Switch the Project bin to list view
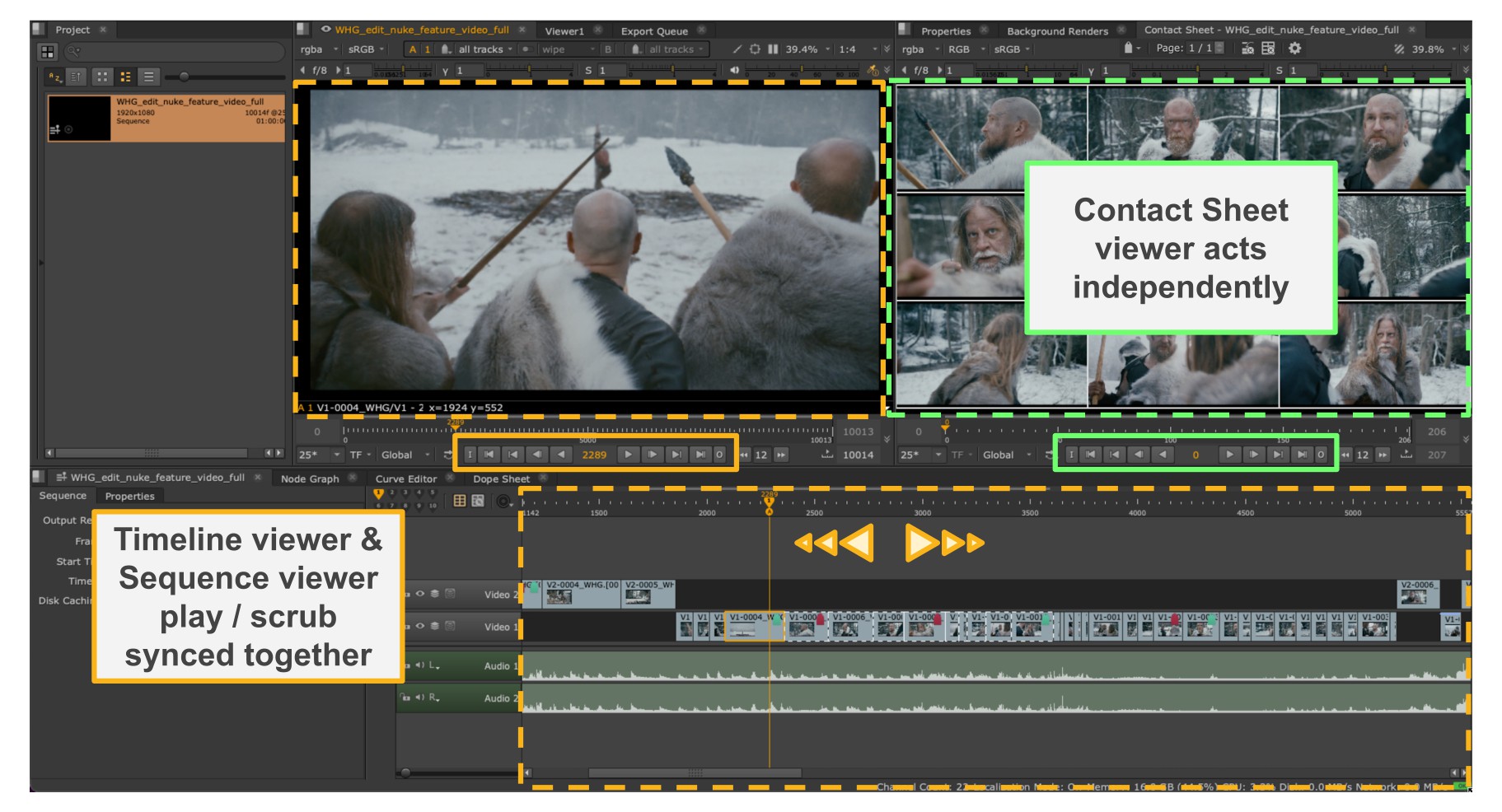The height and width of the screenshot is (812, 1502). [148, 77]
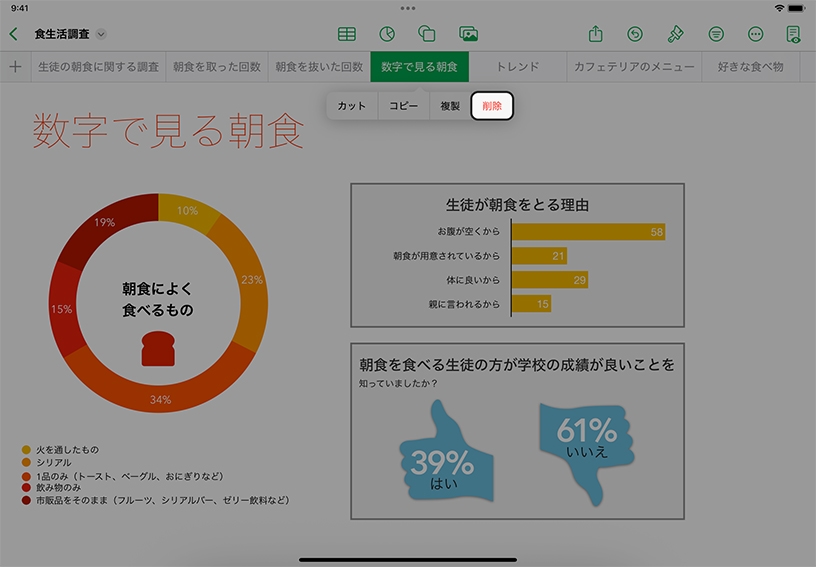Viewport: 816px width, 567px height.
Task: Select カット from the popup menu
Action: pyautogui.click(x=352, y=106)
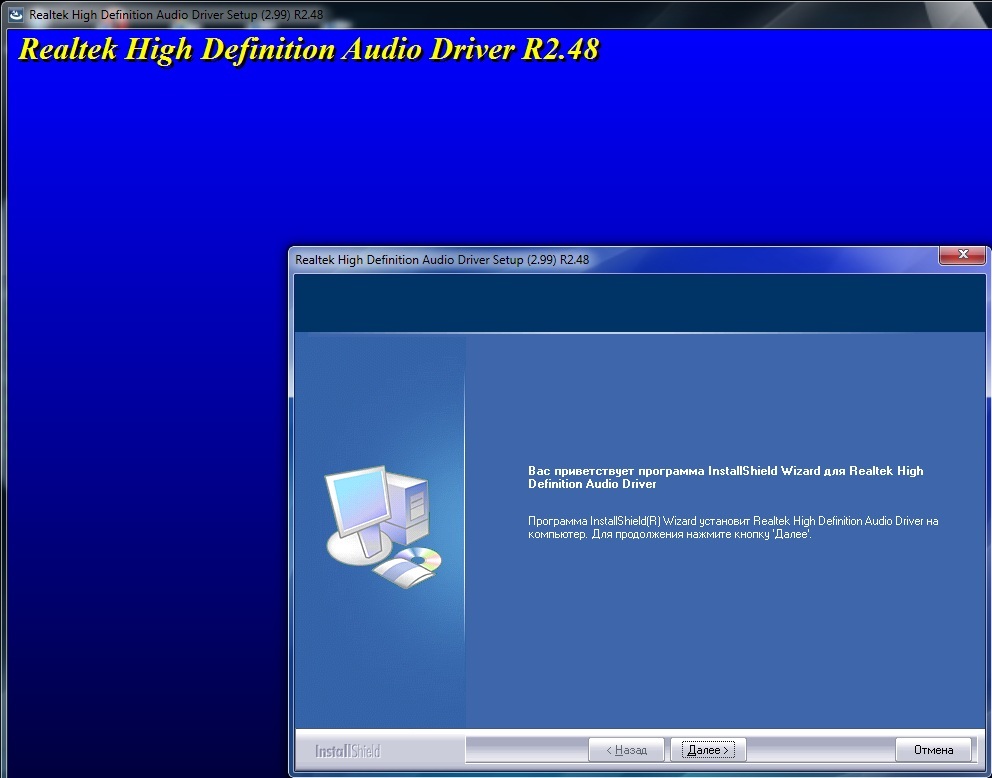Click the Назад (Back) button
992x778 pixels.
coord(625,749)
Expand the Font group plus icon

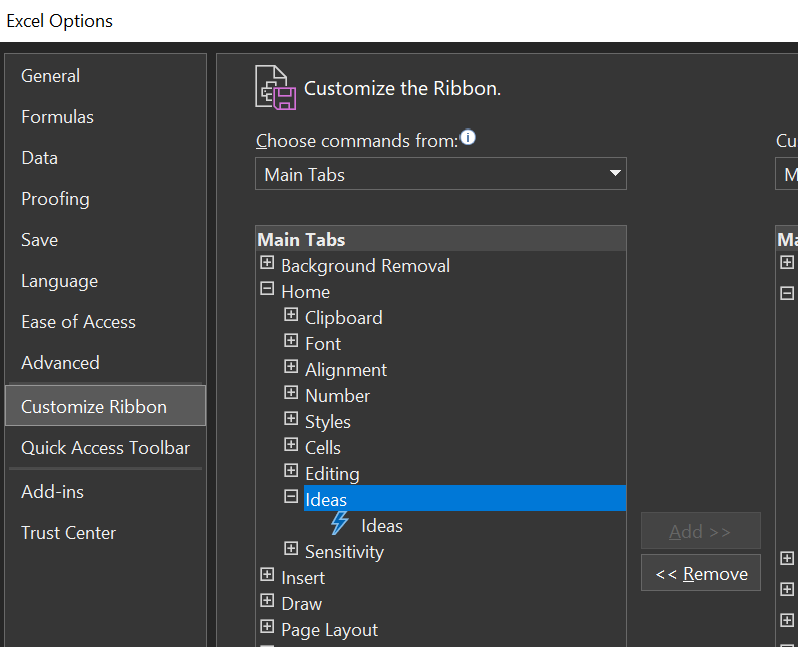[x=291, y=341]
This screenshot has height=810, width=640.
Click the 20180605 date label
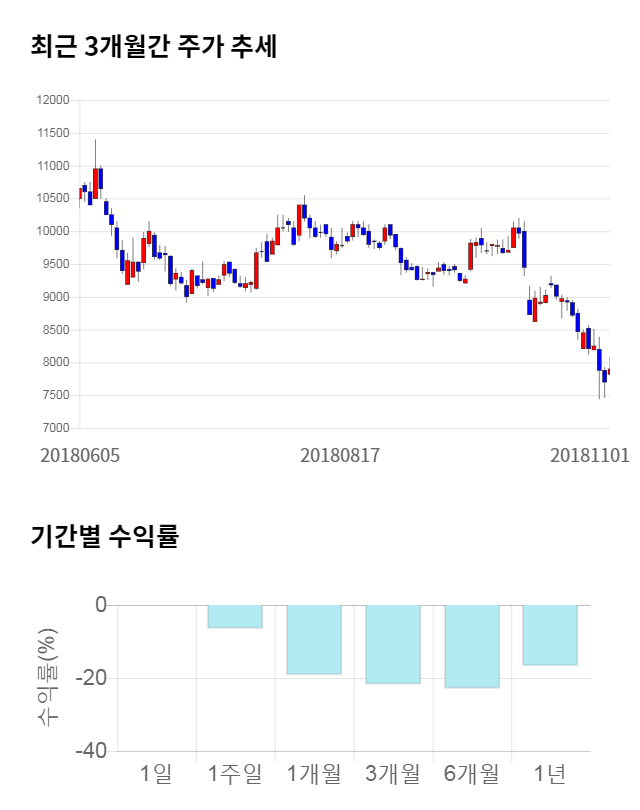click(x=80, y=455)
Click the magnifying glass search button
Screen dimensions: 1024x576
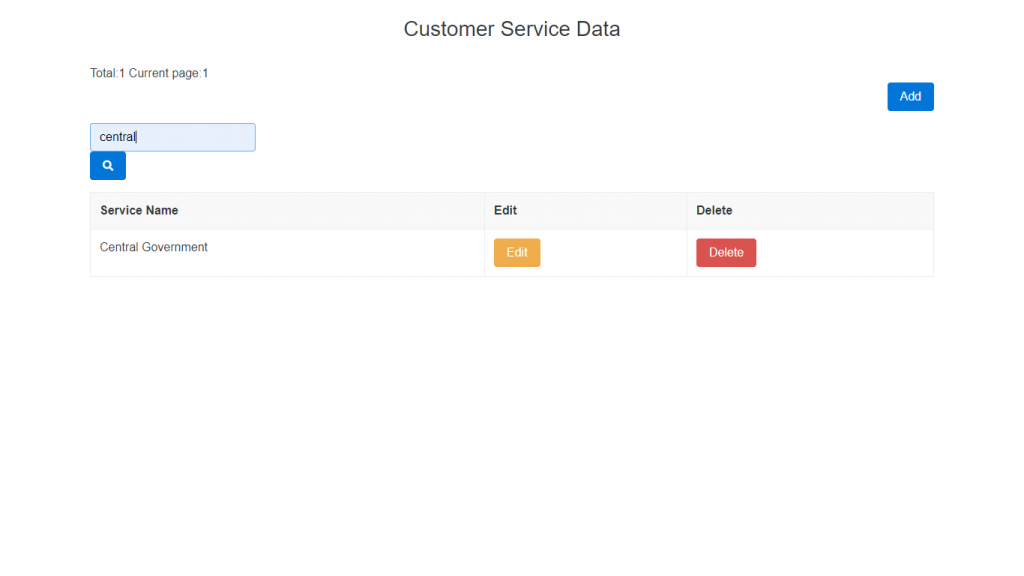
■ ■ ■ ■ ■
Problem to work on => Rewrite all of the material above, swapping "list view" for "grid view" and leaving everything else unchanged. Omit the pictures.

Written solution =>
Switch the Project bin to grid view
The height and width of the screenshot is (812, 1502). [148, 77]
Viewport: 816px width, 567px height.
Task: Select カット from the popup menu
Action: pyautogui.click(x=352, y=106)
Click the Назад (Back) button
992x778 pixels.
coord(625,749)
Expand the Font group plus icon

[x=291, y=341]
This screenshot has height=810, width=640.
Click the 20180605 date label
click(x=80, y=455)
Click the magnifying glass search button
Screen dimensions: 1024x576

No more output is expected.